Abbattere i divari territoriali, a partire dai più piccoli

Una strada ancora tutta in salita

Il D.M. n. 19 del febbraio 2024 ha destinato 790 milioni di euro complessivi per garantire la riduzione dei divari territoriali negli apprendimenti e per contrastare la dispersione scolastica. Le risorse dovrebbero consentire la realizzazione di interventi di tutoraggio e di percorsi formativi per gli studenti a rischio di abbandono scolastico e per gli stessi giovani che hanno, purtroppo, già abbandonato la scuola[1].

Azioni preventive a partire dallo 0-3

Il target, nell’enunciazione, è ispirato al principio del life long learning, nella concretezza attuativa restringe, però, il campo agli studenti della secondaria di primo e secondo grado, in particolare a quelli che mostrano segni di cedimento e di demotivazione nell’apprendimento o che peggio ancora sono a rischio dispersione.
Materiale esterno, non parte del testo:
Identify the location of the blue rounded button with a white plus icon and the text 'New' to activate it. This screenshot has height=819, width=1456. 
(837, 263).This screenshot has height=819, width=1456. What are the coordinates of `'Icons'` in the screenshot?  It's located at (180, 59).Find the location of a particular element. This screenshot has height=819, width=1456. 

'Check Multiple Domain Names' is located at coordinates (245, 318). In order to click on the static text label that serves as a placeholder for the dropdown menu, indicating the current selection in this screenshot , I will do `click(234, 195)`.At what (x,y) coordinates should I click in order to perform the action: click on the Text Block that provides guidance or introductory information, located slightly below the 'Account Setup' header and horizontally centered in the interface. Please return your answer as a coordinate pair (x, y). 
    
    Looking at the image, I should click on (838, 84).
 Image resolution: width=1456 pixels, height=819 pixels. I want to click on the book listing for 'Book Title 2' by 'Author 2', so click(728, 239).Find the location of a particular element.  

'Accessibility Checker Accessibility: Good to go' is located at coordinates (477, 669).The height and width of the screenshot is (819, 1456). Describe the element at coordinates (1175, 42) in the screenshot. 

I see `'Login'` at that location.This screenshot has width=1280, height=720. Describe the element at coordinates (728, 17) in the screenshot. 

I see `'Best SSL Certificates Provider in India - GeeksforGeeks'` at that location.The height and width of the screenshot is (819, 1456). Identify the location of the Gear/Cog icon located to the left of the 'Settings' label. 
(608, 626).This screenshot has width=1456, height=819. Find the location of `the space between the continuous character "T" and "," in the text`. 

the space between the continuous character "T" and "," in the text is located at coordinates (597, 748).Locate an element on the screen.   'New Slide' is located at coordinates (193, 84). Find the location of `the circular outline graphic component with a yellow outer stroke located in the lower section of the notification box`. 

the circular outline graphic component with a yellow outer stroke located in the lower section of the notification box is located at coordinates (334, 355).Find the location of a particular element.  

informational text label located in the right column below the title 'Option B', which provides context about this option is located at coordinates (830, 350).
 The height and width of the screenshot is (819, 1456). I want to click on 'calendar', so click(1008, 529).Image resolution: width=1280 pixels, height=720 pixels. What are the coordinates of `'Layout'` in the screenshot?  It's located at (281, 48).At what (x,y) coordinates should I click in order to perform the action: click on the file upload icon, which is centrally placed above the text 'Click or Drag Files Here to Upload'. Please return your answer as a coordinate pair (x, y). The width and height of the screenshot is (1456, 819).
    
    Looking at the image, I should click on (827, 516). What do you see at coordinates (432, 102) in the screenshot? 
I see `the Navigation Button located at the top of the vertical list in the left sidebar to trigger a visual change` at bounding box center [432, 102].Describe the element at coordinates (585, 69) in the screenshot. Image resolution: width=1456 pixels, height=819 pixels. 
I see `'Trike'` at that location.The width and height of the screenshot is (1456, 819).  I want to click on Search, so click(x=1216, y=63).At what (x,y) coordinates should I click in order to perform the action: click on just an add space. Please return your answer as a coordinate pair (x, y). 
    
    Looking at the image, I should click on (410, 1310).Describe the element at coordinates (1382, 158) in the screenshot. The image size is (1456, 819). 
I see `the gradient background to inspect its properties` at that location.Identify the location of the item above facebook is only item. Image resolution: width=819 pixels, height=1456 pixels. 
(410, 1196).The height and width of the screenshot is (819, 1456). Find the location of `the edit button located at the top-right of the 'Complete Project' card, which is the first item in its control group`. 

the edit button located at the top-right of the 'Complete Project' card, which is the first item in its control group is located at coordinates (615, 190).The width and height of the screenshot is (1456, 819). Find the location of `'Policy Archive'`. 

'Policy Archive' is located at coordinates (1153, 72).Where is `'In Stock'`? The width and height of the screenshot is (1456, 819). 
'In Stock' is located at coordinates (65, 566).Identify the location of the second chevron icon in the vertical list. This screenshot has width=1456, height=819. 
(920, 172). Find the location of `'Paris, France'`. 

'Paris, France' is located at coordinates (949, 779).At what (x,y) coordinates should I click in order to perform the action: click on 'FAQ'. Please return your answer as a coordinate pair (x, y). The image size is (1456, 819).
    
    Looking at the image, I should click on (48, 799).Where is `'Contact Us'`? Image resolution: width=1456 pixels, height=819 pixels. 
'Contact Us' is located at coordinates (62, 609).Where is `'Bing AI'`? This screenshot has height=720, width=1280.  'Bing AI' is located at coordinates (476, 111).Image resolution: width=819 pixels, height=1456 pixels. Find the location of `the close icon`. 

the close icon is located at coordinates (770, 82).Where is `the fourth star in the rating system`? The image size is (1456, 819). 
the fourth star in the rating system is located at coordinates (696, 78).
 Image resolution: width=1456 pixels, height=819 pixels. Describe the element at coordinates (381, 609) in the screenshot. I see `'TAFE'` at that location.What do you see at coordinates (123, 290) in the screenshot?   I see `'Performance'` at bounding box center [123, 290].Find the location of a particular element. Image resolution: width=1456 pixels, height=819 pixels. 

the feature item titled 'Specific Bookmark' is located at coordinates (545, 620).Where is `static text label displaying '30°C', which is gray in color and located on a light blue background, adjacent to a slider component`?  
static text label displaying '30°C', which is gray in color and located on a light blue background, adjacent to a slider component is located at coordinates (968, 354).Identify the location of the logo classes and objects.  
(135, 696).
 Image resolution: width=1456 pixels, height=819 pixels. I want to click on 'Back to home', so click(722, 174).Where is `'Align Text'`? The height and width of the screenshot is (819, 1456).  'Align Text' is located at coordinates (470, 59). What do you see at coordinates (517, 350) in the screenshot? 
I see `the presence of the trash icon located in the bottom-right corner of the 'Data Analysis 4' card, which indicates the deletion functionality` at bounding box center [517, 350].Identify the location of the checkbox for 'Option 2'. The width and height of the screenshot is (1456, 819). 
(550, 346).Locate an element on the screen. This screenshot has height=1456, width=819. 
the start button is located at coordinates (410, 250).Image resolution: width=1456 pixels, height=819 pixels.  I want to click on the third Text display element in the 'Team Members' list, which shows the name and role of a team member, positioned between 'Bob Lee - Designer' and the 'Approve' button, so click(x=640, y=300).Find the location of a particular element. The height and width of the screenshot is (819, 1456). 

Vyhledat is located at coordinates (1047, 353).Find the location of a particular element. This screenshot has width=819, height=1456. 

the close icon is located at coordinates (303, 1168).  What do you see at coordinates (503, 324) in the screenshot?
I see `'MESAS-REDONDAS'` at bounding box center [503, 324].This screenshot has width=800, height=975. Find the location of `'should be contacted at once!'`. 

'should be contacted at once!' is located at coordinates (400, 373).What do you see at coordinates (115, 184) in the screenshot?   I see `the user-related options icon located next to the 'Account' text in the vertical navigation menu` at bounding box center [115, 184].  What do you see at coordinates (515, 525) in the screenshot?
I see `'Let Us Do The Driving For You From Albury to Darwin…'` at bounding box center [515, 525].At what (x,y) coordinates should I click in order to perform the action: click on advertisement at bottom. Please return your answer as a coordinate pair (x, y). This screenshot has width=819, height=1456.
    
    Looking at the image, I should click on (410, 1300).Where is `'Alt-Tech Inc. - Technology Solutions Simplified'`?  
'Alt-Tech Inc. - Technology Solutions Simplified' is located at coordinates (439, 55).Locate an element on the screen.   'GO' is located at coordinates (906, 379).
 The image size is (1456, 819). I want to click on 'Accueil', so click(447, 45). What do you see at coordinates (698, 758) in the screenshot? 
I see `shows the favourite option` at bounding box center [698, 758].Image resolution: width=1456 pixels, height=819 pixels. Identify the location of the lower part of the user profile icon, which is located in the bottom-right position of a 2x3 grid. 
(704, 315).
È questa una criticità non da poco se si pensa che dimenticando gli studenti più piccoli si rinuncia ad azioni preventive che, come sappiamo, possono costituire la misura più efficace per limitare la dispersione.

Va considerato anche che con la linea di investimento 4C1-investimento 1.1 del PNRR è stato assunto l’impegno di aumentare l’offerta educativa nella fascia 0-6 su tutto il territorio nazionale, attraverso la costruzione di nuovi asili nido e nuove scuole dell’infanzia o la messa in sicurezza di quelli esistenti, in modo da migliorare la qualità del servizio, facilitare le famiglie, soprattutto, il lavoro femminile, incrementare il tasso di natalità.

Per colmare il divario oggi esistente sia per la fascia 0-3 sia per la fascia 3-6 anni è necessario innanzitutto riconoscere a bambine e bambini il diritto all’educazione fin dalla nascita e garantire contestualmente un percorso educativo unitario e adeguato alle caratteristiche e ai bisogni formativi di quella fascia d’età, anche grazie a spazi e ambienti di apprendimento innovativi.

Le risorse da sole non bastano

Tutto l’impianto volto alla lotta alla dispersione poggia su significative risorse destinate agli Enti locali per la costruzione di strutture ed edifici innovativi sia per accogliere i più piccoli, sia per recuperare gli studenti, già grandi, a rischio dispersione.

Entrambe le misure presentano tuttavia molte incertezze: per la fascia di età 0-3 si rischia di costruire cattedrali nel deserto senza pensare ad investimenti specifici sia per la formazione e la stabilizzazione di specifici profili professionali, sia per favorire l’ingresso dei bimbi provenienti soprattutto da famiglie meno abbienti; per la scuola secondaria si rischia di intervenire troppo tardi per affrontare il problema delle devianze educative.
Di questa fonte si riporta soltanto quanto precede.